Polymorphism of Poly(2,6-dimethyl-1,4-phenylene)oxide in Axially Stretched Films

Axial orientation of poly(2,6-dimethyl-1,4-phenylene)oxide (PPO) films is achieved by stretching in a narrow temperature range (220–230 °C) close to the polymer glass-transition temperature (Tg). Stretching at high draw ratios of PPO films exhibiting the nanoporous-crystalline (NC) α and β forms leads to the formation of a new crystalline form (thereafter named γ), which reaches a very high degree of axial orientation (up to 0.98). This transition from α and β forms toward the γ form occurs with a partial loss of crystallinity, as pointed out by DSC and FTIR measurements. Wide-angle X-ray diffraction (WAXD) patterns of the γ form show only two intense and broad peaks: an equatorial peak, suggesting the presence of short-range pseudohexagonal packing of conformationally disordered parallel PPO chains, and a layer line peak, indicating a coarse chain axis periodicity of c = 1.62 ± 0.02 nm.

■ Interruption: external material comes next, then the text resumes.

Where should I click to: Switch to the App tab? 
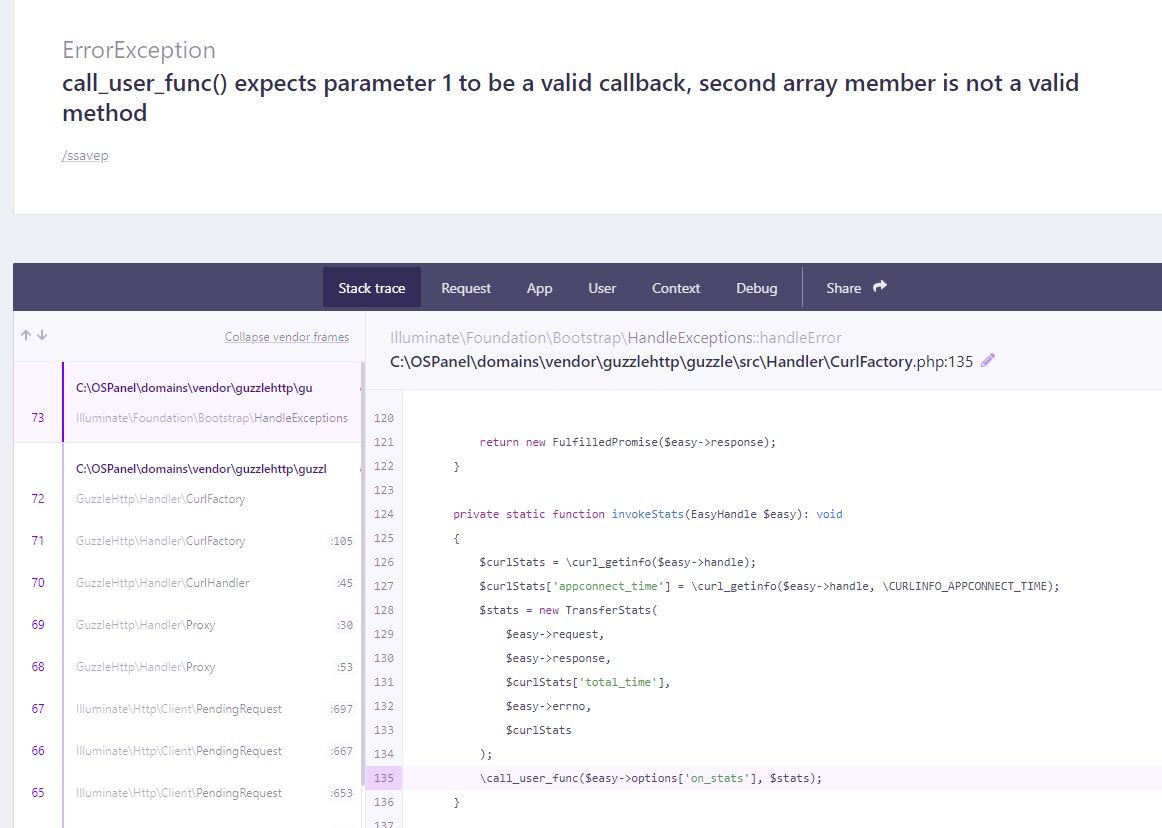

FTIR and polarized FTIR spectra clearly show vibrational peaks associated with the new γ crystalline phase. Density measurements and sorption tests of low-molecular-mass guest molecules suggest that the γ form, differently from the starting NC α and β forms, does not exhibit crystalline cavities. This hypothesis is confirmed by the absence of dichroism of infrared peaks of benzene molecules absorbed by γ form films, which indicates that guest sorption occurs only in the amorphous phase.